*Goal of the exercise*.
Print the lines from the one containing "Click the tallest" through the end of the listing below, exactly as written. Any pictures stay out.

*Data shown*.
——————

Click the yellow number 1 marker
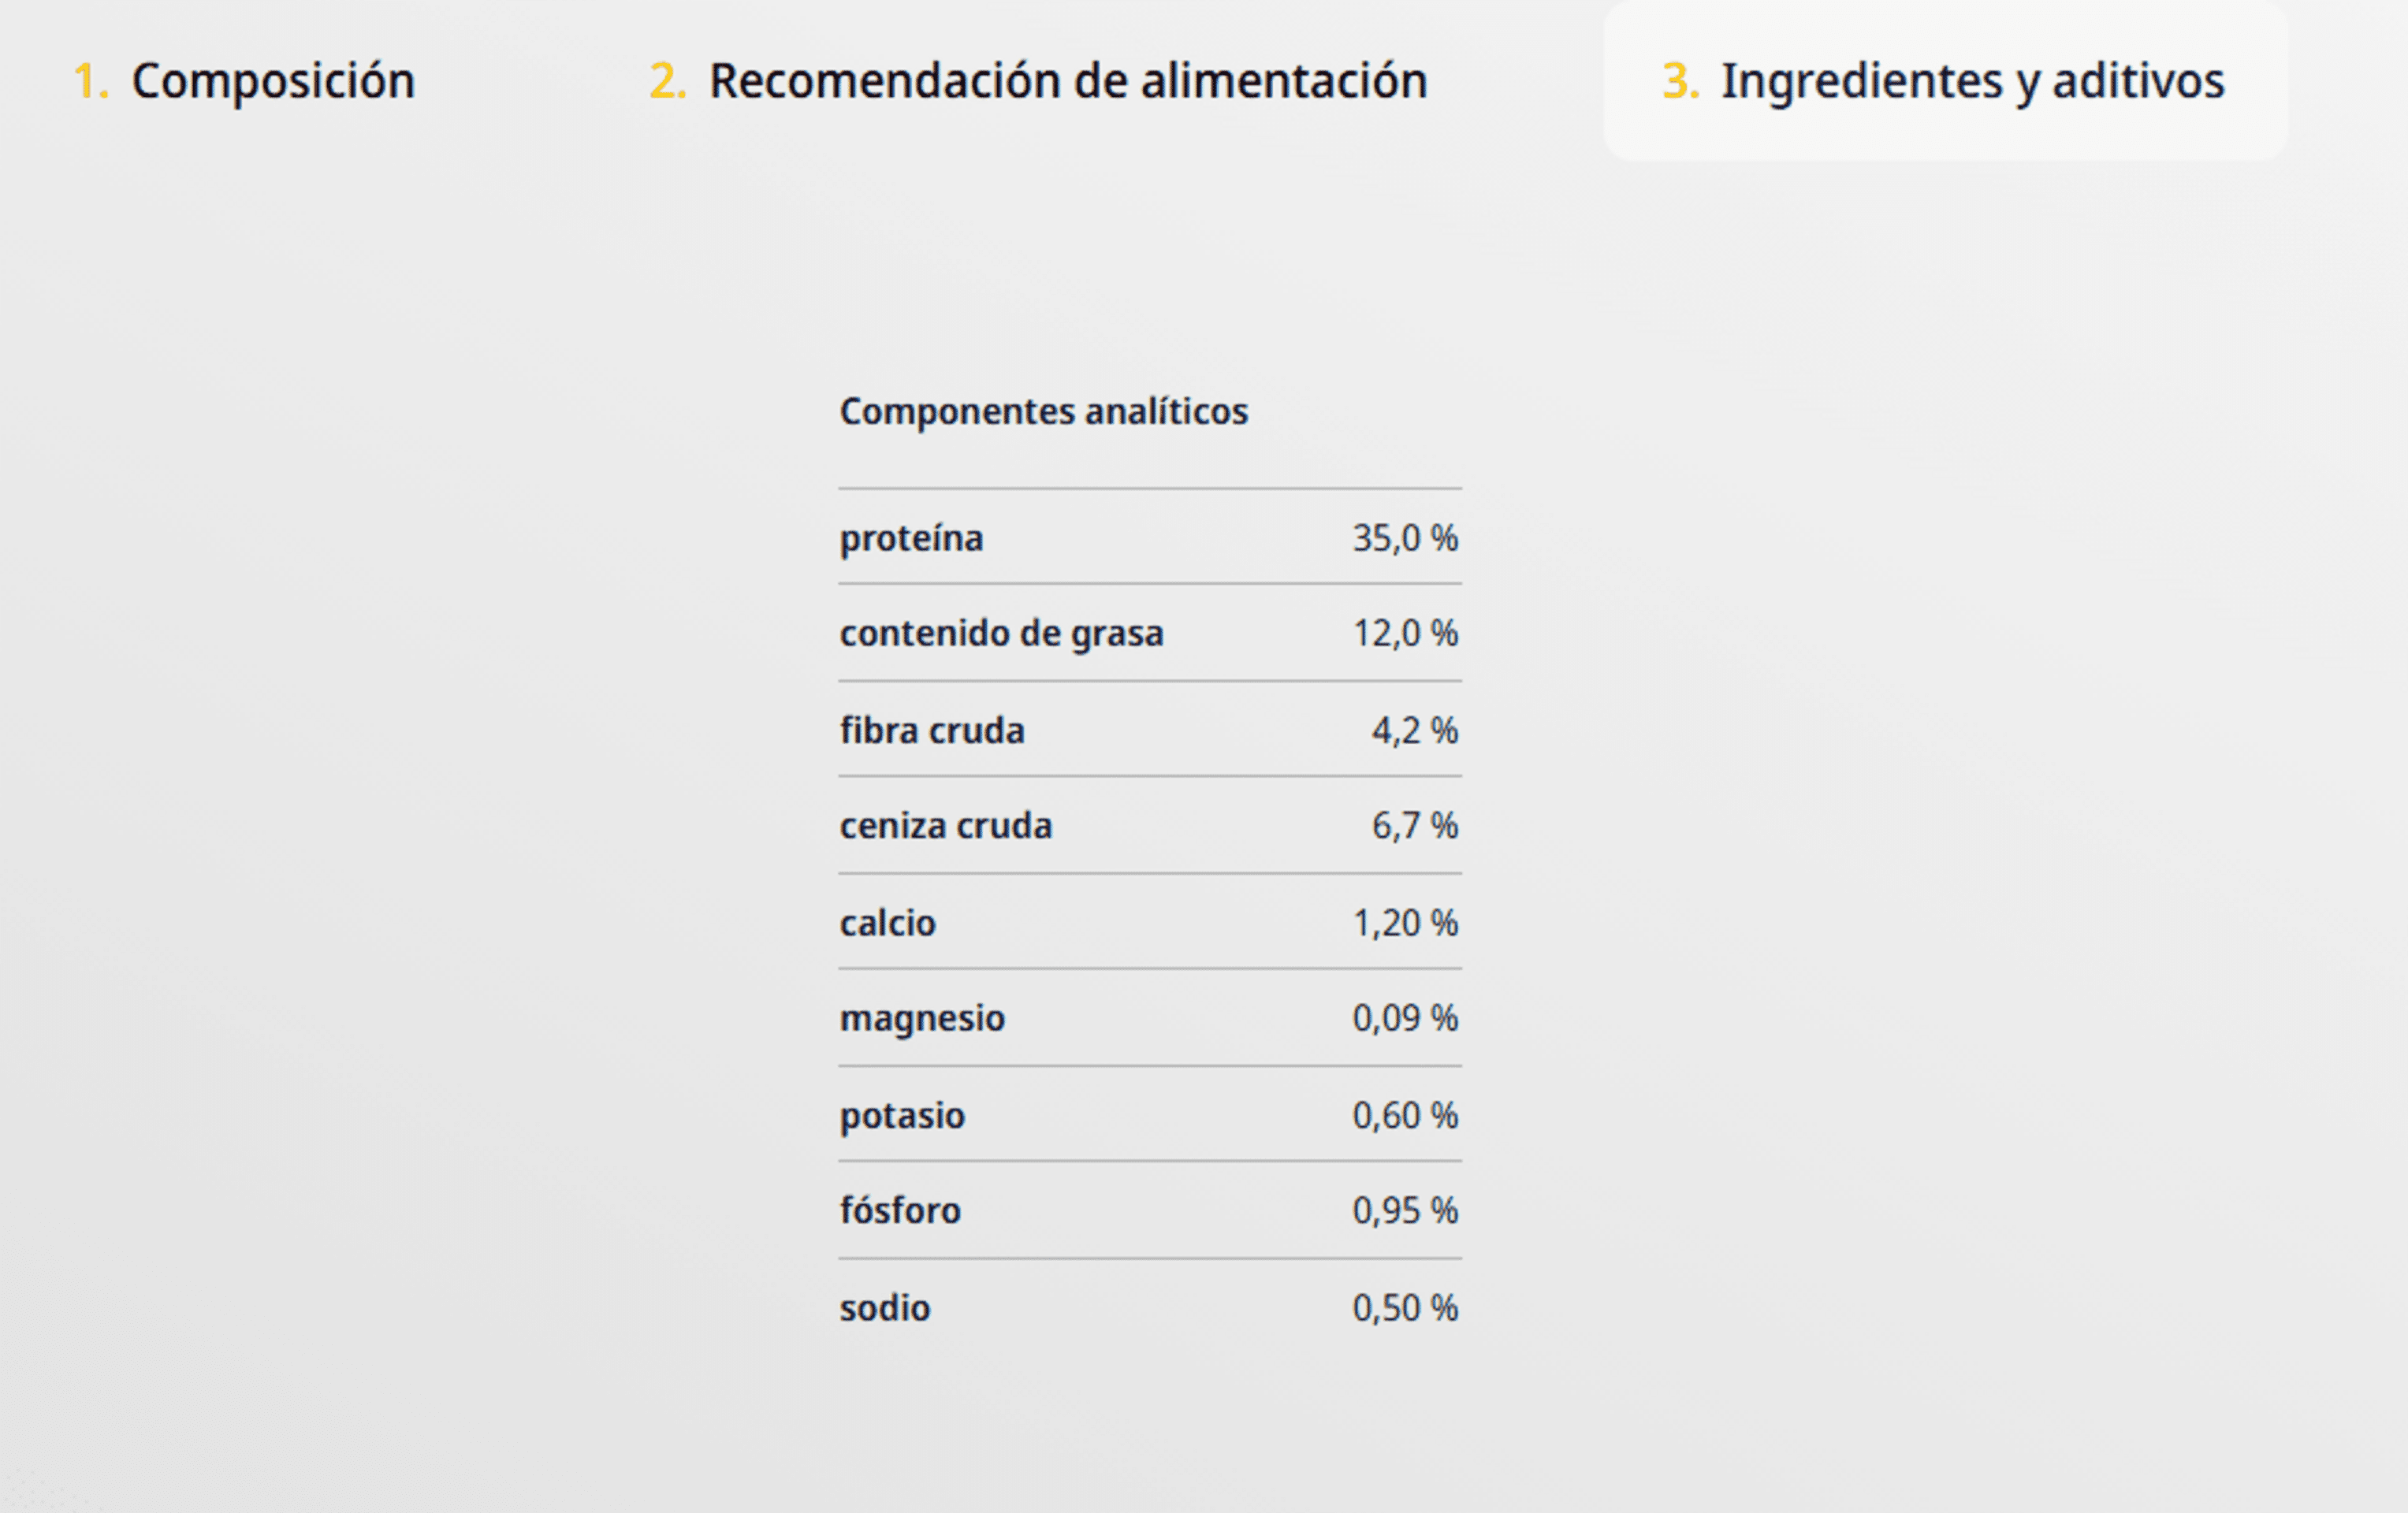The height and width of the screenshot is (1513, 2408). pyautogui.click(x=90, y=81)
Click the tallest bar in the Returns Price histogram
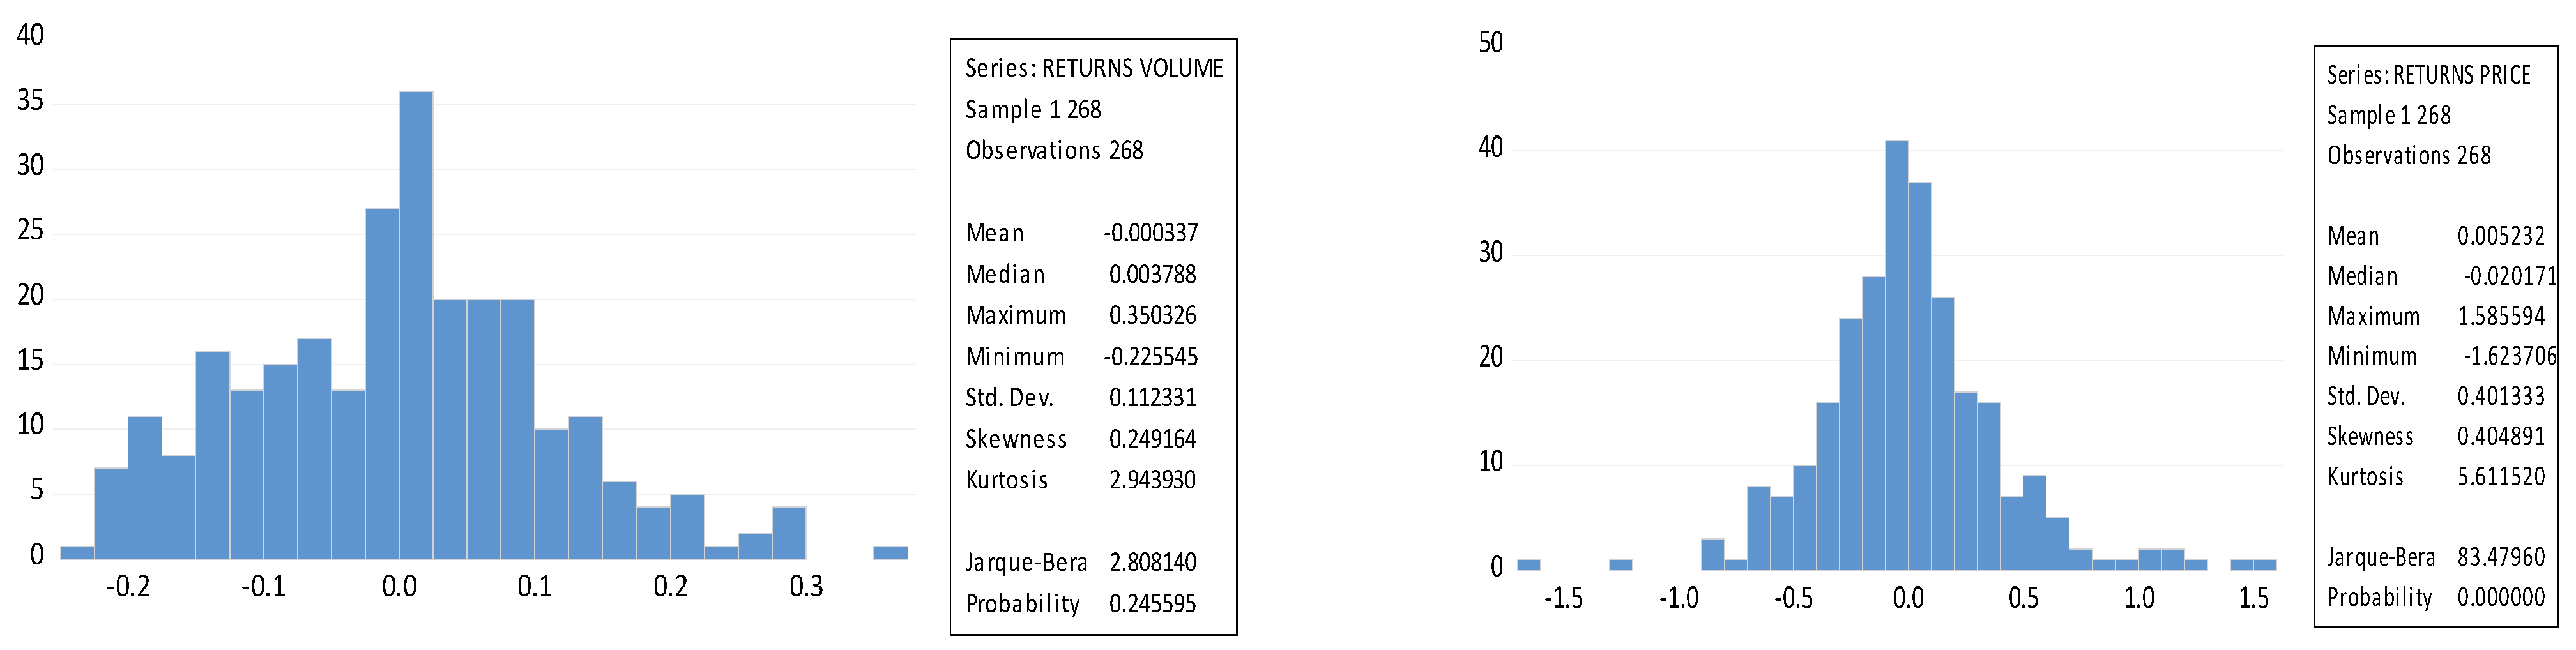 pyautogui.click(x=1896, y=355)
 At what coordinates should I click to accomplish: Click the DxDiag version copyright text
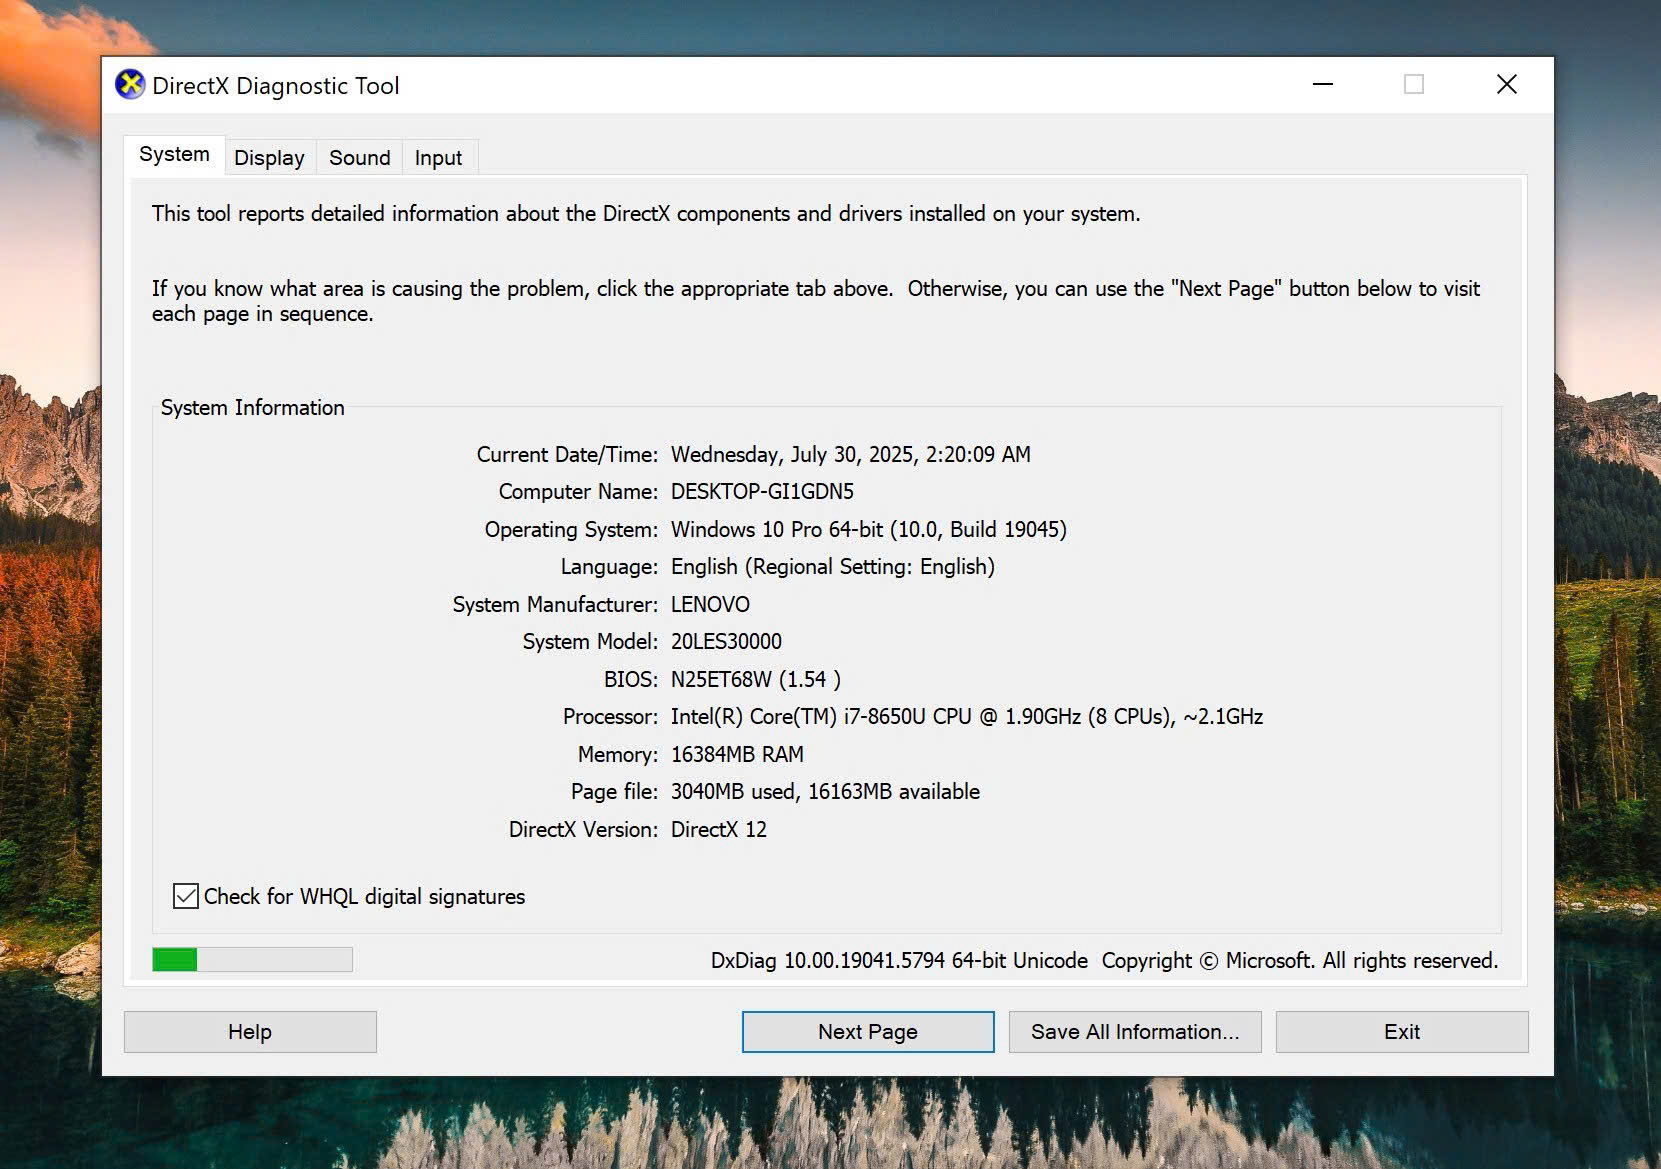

——————

*Reply*.
Click the tallest bar in the Returns Price histogram
 pyautogui.click(x=1896, y=355)
 At what coordinates should I click to accomplish: Click the DxDiag version copyright text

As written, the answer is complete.